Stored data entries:

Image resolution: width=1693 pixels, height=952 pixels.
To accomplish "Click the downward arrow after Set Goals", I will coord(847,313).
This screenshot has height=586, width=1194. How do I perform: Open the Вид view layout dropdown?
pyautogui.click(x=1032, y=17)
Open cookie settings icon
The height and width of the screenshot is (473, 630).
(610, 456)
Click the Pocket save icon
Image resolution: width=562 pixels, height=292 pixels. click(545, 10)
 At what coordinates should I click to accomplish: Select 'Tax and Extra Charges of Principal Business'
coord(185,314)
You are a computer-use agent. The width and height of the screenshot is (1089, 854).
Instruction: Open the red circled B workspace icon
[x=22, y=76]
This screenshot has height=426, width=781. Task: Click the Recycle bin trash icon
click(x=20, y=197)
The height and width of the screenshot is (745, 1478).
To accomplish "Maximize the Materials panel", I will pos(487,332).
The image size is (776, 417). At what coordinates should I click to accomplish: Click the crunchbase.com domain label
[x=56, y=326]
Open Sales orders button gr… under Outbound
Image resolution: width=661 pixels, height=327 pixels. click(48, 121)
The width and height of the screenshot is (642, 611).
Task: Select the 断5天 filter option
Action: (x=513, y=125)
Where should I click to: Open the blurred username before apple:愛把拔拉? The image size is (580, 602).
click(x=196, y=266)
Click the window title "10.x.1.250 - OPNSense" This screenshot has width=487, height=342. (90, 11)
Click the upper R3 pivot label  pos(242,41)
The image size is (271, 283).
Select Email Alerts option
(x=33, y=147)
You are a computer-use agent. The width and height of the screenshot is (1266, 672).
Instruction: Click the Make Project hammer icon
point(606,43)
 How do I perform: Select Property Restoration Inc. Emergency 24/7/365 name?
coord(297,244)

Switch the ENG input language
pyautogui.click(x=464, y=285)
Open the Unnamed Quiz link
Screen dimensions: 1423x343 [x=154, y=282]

* Task directions:
Retype the entries. Every line must match exactly.

* Solution to this task:
Image resolution: width=1693 pixels, height=952 pixels.
To accomplish "Click the downward arrow after Set Goals", I will coord(847,313).
This screenshot has height=586, width=1194. How do I perform: Open the Вид view layout dropdown?
pyautogui.click(x=1032, y=17)
Open cookie settings icon
The height and width of the screenshot is (473, 630).
(610, 456)
Click the Pocket save icon
Image resolution: width=562 pixels, height=292 pixels. click(545, 10)
 At what coordinates should I click to accomplish: Select 'Tax and Extra Charges of Principal Business'
coord(185,314)
You are a computer-use agent. The width and height of the screenshot is (1089, 854).
Instruction: Open the red circled B workspace icon
[x=22, y=76]
This screenshot has height=426, width=781. Task: Click the Recycle bin trash icon
click(x=20, y=197)
The height and width of the screenshot is (745, 1478).
To accomplish "Maximize the Materials panel", I will pos(487,332).
The image size is (776, 417). At what coordinates should I click to accomplish: Click the crunchbase.com domain label
[x=56, y=326]
Open Sales orders button gr… under Outbound
Image resolution: width=661 pixels, height=327 pixels. click(48, 121)
The width and height of the screenshot is (642, 611).
Task: Select the 断5天 filter option
Action: (x=513, y=125)
Where should I click to: Open the blurred username before apple:愛把拔拉? The image size is (580, 602).
click(x=196, y=266)
Click the window title "10.x.1.250 - OPNSense" This screenshot has width=487, height=342. (90, 11)
Click the upper R3 pivot label  pos(242,41)
The image size is (271, 283).
Select Email Alerts option
(x=33, y=147)
You are a computer-use agent. The width and height of the screenshot is (1266, 672).
Instruction: Click the Make Project hammer icon
point(606,43)
 How do I perform: Select Property Restoration Inc. Emergency 24/7/365 name?
coord(297,244)

Switch the ENG input language
pyautogui.click(x=464, y=285)
Open the Unnamed Quiz link
Screen dimensions: 1423x343 [x=154, y=282]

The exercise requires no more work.